Died 25th December 2012
Charmaine Macmuiris (37), from Carmarthan, Wales, was beaten and stabbed to death on 25th December 2012 at her boyfriend’s home, in Maes yr Ysgol, also in Carmarthan. She was a mother of three children.
David Thomas O’Sullivan (28) admitted Ms Macmuiris’ murder at Swansea Crown Court. He had previously denied the killing, but changed his plea just before the trial began. He was sentenced to life imprisonment and must serve at least 14 years.
Ms Macmuiris had been in a relationship with her killer for only 3 weeks.
The court heard that Ms Macmuiris had been looking forward to celebrating Christmas with her three children, Hannah (20), Ruby (15), and Keilan (12) and toddler granddaughter Pixie.
In a victim impact statement read to the court, Ms Macmuiris’s mother Christine said: “She was taken in the most cruellest of ways on the most cruellest of days.” She added: “Charmaine has been robbed of her life. She was a much loved mother, daughter, sister and auntie and we have been devastated by her lose and the shocking manner of her death.”
The court was told that Ms Macmuiris had been wrapping presents for her children before O’Sullivan persuaded her to go for a drink on Christmas Eve. During the course of the evening, there was a disagreement and Ms Macmuiris left after O’Sullivan threw a part-full pint glass over her. However, both were later spotted on CCTV walking towards O’Sullivan’s home.

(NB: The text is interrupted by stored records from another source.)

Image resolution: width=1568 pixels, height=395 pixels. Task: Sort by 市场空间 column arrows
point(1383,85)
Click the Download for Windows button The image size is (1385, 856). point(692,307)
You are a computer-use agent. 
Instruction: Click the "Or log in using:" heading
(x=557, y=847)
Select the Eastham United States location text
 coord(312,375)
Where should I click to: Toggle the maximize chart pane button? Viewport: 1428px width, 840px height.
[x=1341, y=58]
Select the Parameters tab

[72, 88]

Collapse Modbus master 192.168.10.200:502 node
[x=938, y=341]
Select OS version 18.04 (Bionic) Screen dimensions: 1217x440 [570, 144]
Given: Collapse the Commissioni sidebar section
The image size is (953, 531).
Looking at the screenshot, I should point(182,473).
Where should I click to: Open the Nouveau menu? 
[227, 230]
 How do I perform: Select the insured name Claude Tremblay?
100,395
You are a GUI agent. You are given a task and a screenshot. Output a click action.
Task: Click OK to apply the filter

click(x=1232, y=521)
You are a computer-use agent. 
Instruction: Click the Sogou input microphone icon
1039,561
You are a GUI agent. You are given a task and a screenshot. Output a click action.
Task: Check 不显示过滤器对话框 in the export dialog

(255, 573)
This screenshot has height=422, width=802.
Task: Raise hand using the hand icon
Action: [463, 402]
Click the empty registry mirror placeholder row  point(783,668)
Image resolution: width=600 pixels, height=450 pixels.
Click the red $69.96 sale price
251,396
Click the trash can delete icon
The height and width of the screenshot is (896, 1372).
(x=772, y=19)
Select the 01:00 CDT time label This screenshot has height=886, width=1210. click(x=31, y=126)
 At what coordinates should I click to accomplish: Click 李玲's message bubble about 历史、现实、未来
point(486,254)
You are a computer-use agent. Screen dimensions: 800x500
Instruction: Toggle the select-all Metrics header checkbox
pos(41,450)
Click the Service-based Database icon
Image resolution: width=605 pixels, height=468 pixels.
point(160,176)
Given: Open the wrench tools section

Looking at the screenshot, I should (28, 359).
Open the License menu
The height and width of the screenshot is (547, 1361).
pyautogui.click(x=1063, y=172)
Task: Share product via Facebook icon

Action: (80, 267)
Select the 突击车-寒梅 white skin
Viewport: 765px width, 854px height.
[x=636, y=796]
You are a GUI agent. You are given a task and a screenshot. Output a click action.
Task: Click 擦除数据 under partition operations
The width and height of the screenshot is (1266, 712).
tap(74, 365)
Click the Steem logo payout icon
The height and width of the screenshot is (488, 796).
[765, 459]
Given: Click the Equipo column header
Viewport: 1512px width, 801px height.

The court heard he later punched her in the face when she was in the lounge of his house before stabbing her at least 10 times in the bedroom. He then went the pub and returned to eat pizza.
It was reported that while Ms Macmuiris was bleeding to death, her daughter sent a text pleading for her mother to come back home for Christmas.
Police officers went to the house on Christmas Eve after hearing reports of a disturbance, but O’Sullivan told them “everything was OK”.
Prosecutor Patrick Harrington QC told the court: ‘When police officers asked him about cuts to his arm he said he had punched a hole in the wall. A little later he was seen standing outside his home by neighbours, he said he and his girlfriend had argued and he had hit her and she was lying on the bed. But he had not merely hit her, he had stabbed her to death.”
The police were called again on Christmas Day, but only after O’Sullivan’s parents arrived at his home.
Mr Harrington said it was clear that there were “strong indications there was more than one assault”. He added “After, he left the home and went to two pubs and drank lager and bought a pizza – he returned to the address of the murder and ate his pizza”.
The court heard that after a relationship which had lasted only three weeks, O’Sullivan had decided Ms Macmuiris was ‘cheating’ with a male friend. He sent threatening text messages to the man and his family on the night of the murder. Mr Harrington QC said: “Even before that time he showed himself to be possessive and jealous towards her.”
Judge Eleri Rees told him: “This was a vicious and brutal killing. There may have been more than one assault – there is physical evidence of a struggle with blood stains in a variety of locations. You used a kitchen knife to attack Charmaine and death would not have been instantaneous or the result of any one wound or blow. At some point her daughter tried to text her mother and you tried to respond but in a clumsy mistake you sent a text to another person. This was the most callous behaviour to show to someone who you purported to love.”
Speaking after the case, Ed Beltrami, chief prosecutor for the Crown Prosecution Service in Wales, said: “Today, David O’Sullivan finally admitted his responsibility for a senseless and brutal assault that led to the tragic death of Charmaine Macmuiris. He added “Only O’Sullivan himself can truly know what caused him to carry out such a vicious attack on an entirely innocent victim. What is certain is that those close to Charmaine continue to deal with the truly awful consequences of what he did.”
Mr Beltrami said O’Sullivan’s guilty plea meant the victim’s family had been spared a full criminal trial process, but added: “We are acutely aware that today’s outcome will not bring an end to their sense of loss.”
Detective Chief Inspector Greg Williams, of Dyfed-Powys Police said: “To lose someone is always difficult but even more so on such a significant day. I welcome today’s conviction and hope that it can be used to bring some closure to those deeply touched by the untimely loss of a loved one.”
However, in a statement, Ms MacMuiris’ family said his 14 year sentence was not long enough. They said: “As a family we would like to thank friends, neighbours, and Dyfed Powys Police for all their help and support that has been provided throughout this difficult time. We are glad that O’Sullivan has been sentenced and we were spared a trial. However we do not feel that a minimum term of 14 years reflects the severity of what he has done. We are all still devastated at losing Charmaine.”
O’Sullivan worked as a bricklayer.
Note: This report was taken from reports in the Daily Mail and on the BBC.